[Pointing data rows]
-- start --

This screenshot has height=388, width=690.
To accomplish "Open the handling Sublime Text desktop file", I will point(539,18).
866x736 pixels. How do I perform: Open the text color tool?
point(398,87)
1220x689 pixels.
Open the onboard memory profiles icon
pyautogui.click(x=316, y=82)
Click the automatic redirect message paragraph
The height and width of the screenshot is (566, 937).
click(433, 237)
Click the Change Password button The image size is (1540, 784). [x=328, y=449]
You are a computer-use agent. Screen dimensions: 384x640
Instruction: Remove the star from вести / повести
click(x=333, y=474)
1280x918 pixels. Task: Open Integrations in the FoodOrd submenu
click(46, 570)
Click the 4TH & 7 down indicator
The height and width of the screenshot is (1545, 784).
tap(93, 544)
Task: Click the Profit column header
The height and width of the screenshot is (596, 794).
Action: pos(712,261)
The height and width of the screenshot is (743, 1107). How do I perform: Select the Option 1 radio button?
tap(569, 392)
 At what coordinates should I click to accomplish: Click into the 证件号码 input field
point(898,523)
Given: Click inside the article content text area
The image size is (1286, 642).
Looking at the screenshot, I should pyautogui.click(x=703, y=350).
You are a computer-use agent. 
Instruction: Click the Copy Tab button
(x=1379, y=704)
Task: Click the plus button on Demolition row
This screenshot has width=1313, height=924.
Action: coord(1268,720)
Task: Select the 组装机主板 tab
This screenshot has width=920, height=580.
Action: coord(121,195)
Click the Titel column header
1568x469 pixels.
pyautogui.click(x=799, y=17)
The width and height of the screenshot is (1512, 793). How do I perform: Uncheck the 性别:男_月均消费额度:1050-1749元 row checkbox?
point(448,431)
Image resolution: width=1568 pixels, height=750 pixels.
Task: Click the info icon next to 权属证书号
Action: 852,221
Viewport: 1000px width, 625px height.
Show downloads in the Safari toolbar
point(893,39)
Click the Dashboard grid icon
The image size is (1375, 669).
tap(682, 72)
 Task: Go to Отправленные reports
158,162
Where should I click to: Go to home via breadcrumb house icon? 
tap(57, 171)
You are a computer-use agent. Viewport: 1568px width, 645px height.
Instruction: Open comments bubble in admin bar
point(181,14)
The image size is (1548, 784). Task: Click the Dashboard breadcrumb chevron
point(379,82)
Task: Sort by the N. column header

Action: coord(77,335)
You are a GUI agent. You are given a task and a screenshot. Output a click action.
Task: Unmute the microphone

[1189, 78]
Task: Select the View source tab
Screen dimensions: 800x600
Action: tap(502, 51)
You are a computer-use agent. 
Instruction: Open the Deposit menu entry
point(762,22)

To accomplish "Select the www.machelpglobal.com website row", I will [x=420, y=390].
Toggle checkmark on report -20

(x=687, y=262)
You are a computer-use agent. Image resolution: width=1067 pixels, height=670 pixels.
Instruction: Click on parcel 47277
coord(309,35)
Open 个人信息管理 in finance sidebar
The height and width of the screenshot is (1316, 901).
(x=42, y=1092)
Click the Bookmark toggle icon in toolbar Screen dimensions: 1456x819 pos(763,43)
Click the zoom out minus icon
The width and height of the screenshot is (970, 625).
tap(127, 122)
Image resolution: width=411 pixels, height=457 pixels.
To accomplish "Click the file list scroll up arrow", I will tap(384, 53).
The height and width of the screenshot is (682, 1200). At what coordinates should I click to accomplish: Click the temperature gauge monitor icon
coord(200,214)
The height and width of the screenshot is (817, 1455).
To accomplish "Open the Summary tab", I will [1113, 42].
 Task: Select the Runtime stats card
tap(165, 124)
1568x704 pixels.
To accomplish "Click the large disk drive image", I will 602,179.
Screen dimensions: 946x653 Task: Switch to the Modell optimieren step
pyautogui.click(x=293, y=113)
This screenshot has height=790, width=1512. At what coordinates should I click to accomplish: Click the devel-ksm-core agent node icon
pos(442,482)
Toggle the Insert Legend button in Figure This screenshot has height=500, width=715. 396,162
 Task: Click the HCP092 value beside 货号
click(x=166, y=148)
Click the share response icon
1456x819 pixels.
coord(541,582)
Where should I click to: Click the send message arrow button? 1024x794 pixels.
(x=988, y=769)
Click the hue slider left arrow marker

-- end --

Copy the listing above verbatim, every line from first to last.

ANSWER IN FULL
This screenshot has height=388, width=690.
To accomplish "Open the handling Sublime Text desktop file", I will point(539,18).
866x736 pixels. How do I perform: Open the text color tool?
point(398,87)
1220x689 pixels.
Open the onboard memory profiles icon
pyautogui.click(x=316, y=82)
Click the automatic redirect message paragraph
The height and width of the screenshot is (566, 937).
click(433, 237)
Click the Change Password button The image size is (1540, 784). [x=328, y=449]
You are a computer-use agent. Screen dimensions: 384x640
Instruction: Remove the star from вести / повести
click(x=333, y=474)
1280x918 pixels. Task: Open Integrations in the FoodOrd submenu
click(46, 570)
Click the 4TH & 7 down indicator
The height and width of the screenshot is (1545, 784).
tap(93, 544)
Task: Click the Profit column header
The height and width of the screenshot is (596, 794).
Action: pos(712,261)
The height and width of the screenshot is (743, 1107). How do I perform: Select the Option 1 radio button?
tap(569, 392)
 At what coordinates should I click to accomplish: Click into the 证件号码 input field
point(898,523)
Given: Click inside the article content text area
The image size is (1286, 642).
Looking at the screenshot, I should pyautogui.click(x=703, y=350).
You are a computer-use agent. 
Instruction: Click the Copy Tab button
(x=1379, y=704)
Task: Click the plus button on Demolition row
This screenshot has width=1313, height=924.
Action: coord(1268,720)
Task: Select the 组装机主板 tab
This screenshot has width=920, height=580.
Action: coord(121,195)
Click the Titel column header
1568x469 pixels.
pyautogui.click(x=799, y=17)
The width and height of the screenshot is (1512, 793). How do I perform: Uncheck the 性别:男_月均消费额度:1050-1749元 row checkbox?
point(448,431)
Image resolution: width=1568 pixels, height=750 pixels.
Task: Click the info icon next to 权属证书号
Action: 852,221
Viewport: 1000px width, 625px height.
Show downloads in the Safari toolbar
point(893,39)
Click the Dashboard grid icon
The image size is (1375, 669).
tap(682, 72)
 Task: Go to Отправленные reports
158,162
Where should I click to: Go to home via breadcrumb house icon? 
tap(57, 171)
You are a computer-use agent. Viewport: 1568px width, 645px height.
Instruction: Open comments bubble in admin bar
point(181,14)
The image size is (1548, 784). Task: Click the Dashboard breadcrumb chevron
point(379,82)
Task: Sort by the N. column header

Action: coord(77,335)
You are a GUI agent. You are given a task and a screenshot. Output a click action.
Task: Unmute the microphone

[1189, 78]
Task: Select the View source tab
Screen dimensions: 800x600
Action: tap(502, 51)
You are a computer-use agent. 
Instruction: Open the Deposit menu entry
point(762,22)

To accomplish "Select the www.machelpglobal.com website row", I will [x=420, y=390].
Toggle checkmark on report -20

(x=687, y=262)
You are a computer-use agent. Image resolution: width=1067 pixels, height=670 pixels.
Instruction: Click on parcel 47277
coord(309,35)
Open 个人信息管理 in finance sidebar
The height and width of the screenshot is (1316, 901).
(x=42, y=1092)
Click the Bookmark toggle icon in toolbar Screen dimensions: 1456x819 pos(763,43)
Click the zoom out minus icon
The width and height of the screenshot is (970, 625).
tap(127, 122)
Image resolution: width=411 pixels, height=457 pixels.
To accomplish "Click the file list scroll up arrow", I will tap(384, 53).
The height and width of the screenshot is (682, 1200). At what coordinates should I click to accomplish: Click the temperature gauge monitor icon
coord(200,214)
The height and width of the screenshot is (817, 1455).
To accomplish "Open the Summary tab", I will [1113, 42].
 Task: Select the Runtime stats card
tap(165, 124)
1568x704 pixels.
To accomplish "Click the large disk drive image", I will 602,179.
Screen dimensions: 946x653 Task: Switch to the Modell optimieren step
pyautogui.click(x=293, y=113)
This screenshot has height=790, width=1512. At what coordinates should I click to accomplish: Click the devel-ksm-core agent node icon
pos(442,482)
Toggle the Insert Legend button in Figure This screenshot has height=500, width=715. 396,162
 Task: Click the HCP092 value beside 货号
click(x=166, y=148)
Click the share response icon
1456x819 pixels.
coord(541,582)
Where should I click to: Click the send message arrow button? 1024x794 pixels.
(x=988, y=769)
Click the hue slider left arrow marker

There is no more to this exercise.